Tuesday, November 5, 2024

Industry standards are being pushed by insuretech capital

According to a recent global analysis from Capgemini and non-profit networking group Efma, capital investment in new insuretech startups is boosting service levels and customer uptake while “turning up the heat” on traditional insurers.

According to the estimate, by the end of 2020, the entire market capitalization of insure tech businesses would have surpassed $22 billion, making insuretech companies the “investment du jour” for opportunistic venture capitalists and private equity partners.

Insuretechs are gaining client adoption and prompting legacy insurance companies to adjust their proposition, according to the research, as new digital players place a greater emphasis on customization and user experience.

According to Capgemini, the transformation from “doing digital” to “being digital” is critical for incumbents.

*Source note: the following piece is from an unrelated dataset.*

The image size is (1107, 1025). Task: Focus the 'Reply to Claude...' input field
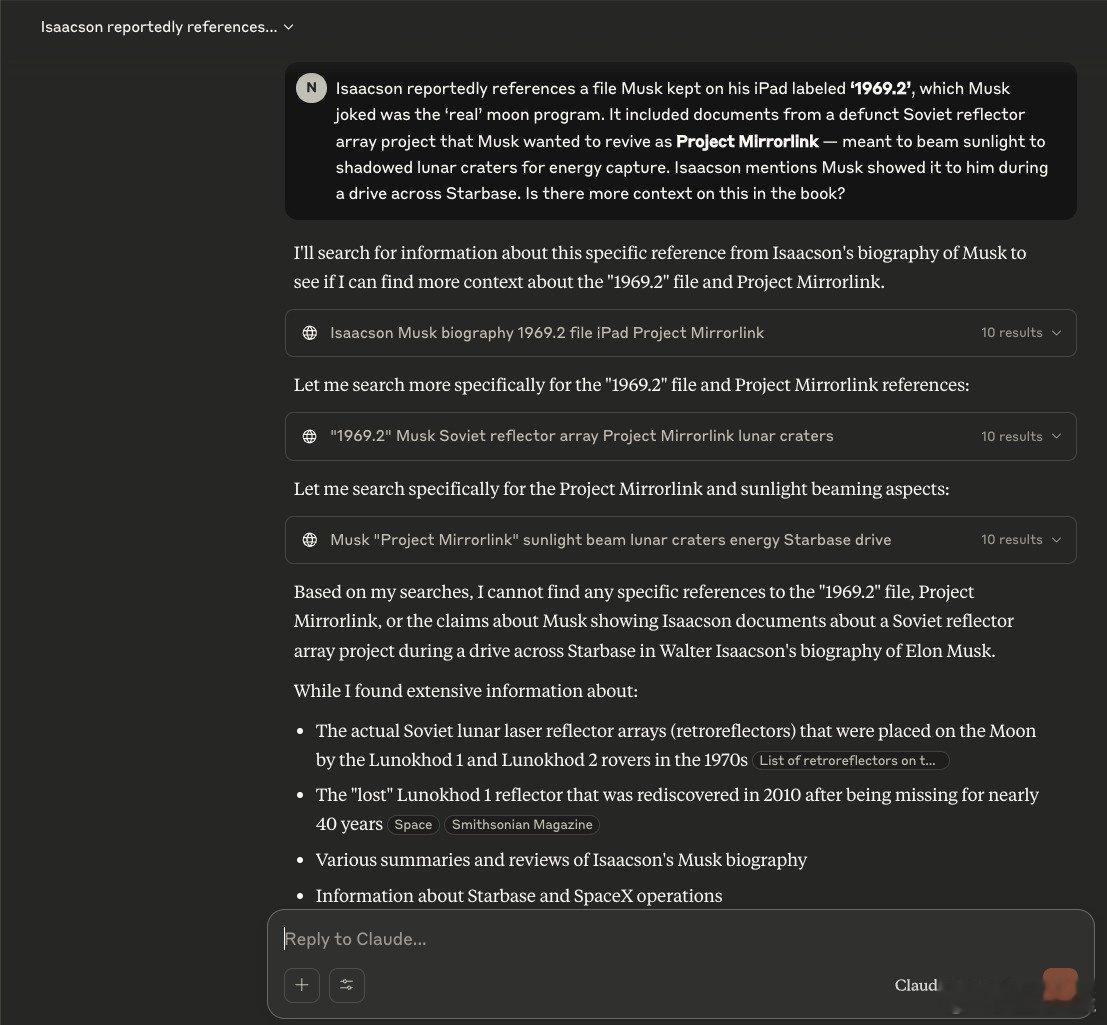tap(680, 939)
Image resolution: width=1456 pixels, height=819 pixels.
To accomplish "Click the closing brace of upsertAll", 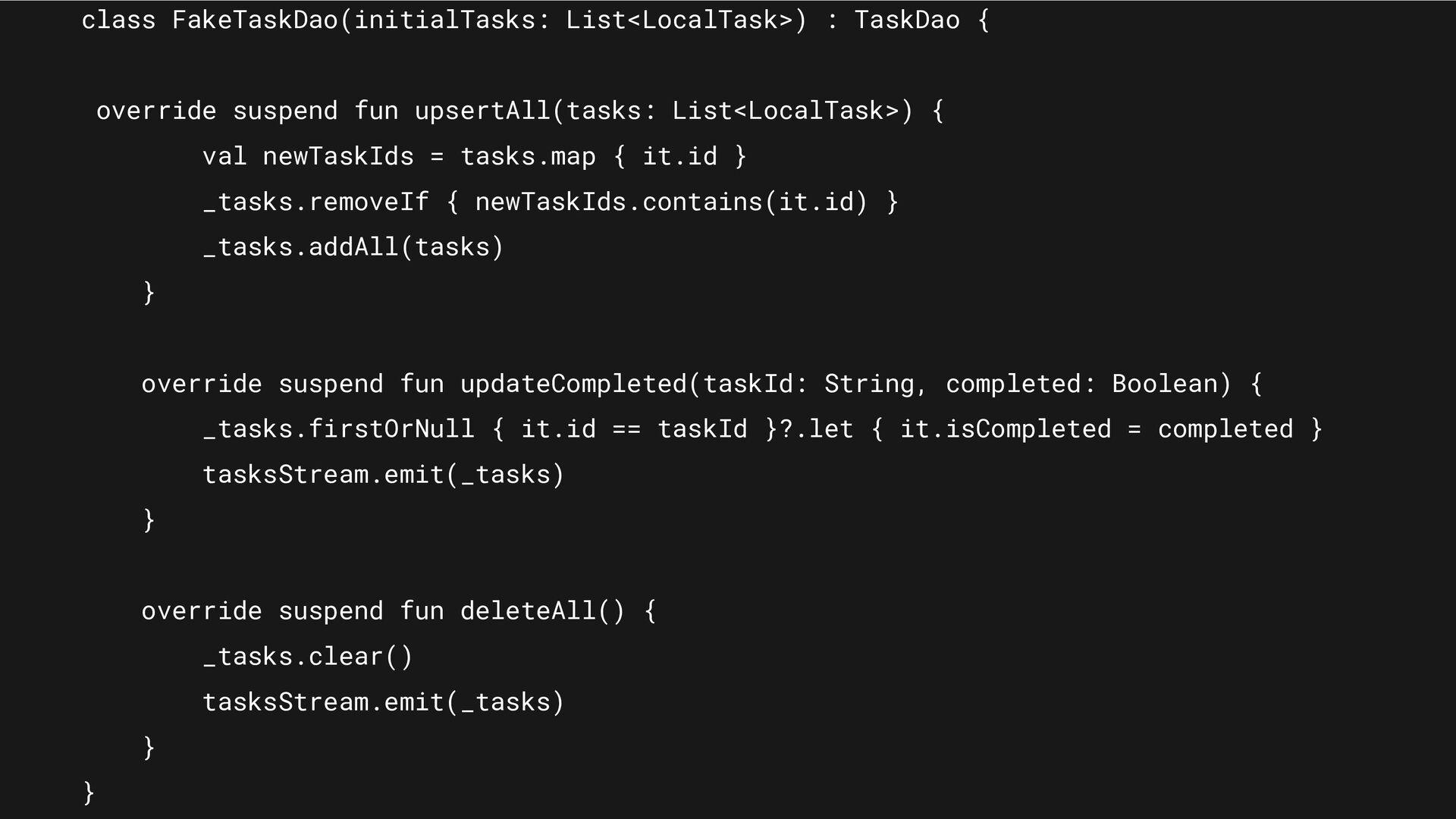I will tap(149, 293).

To offset the trend, incumbents are working with – or buying – younger providers.

“Although incumbents are experiencing clear data and analytics challenges (only a quarter of insurers are confident in their data handling abilities) they are not idle,” a release accompanying the report states. “To circumvent and overcome these limitations, many traditional insurers are buying and partnering with new-age digital players to enhance their capabilities and value proposition as part of the CARE equation, with a special focus on reach.”

The important phrase in the industry’s transformation, according to Anirban Bose, CEO of Capgemini Financial Services and a member of the group executive board, is “modularity.”

“Insurers must be prepared to tackle a broad range of future scenarios,” Bose states. “Modular offers, systems, and organizational structures will be indispensable to creating a robust and responsive value change. In the coming years, industry players will be defined by their strength within a hyper-specialized value chain, and insurers will increasingly become orchestrators.”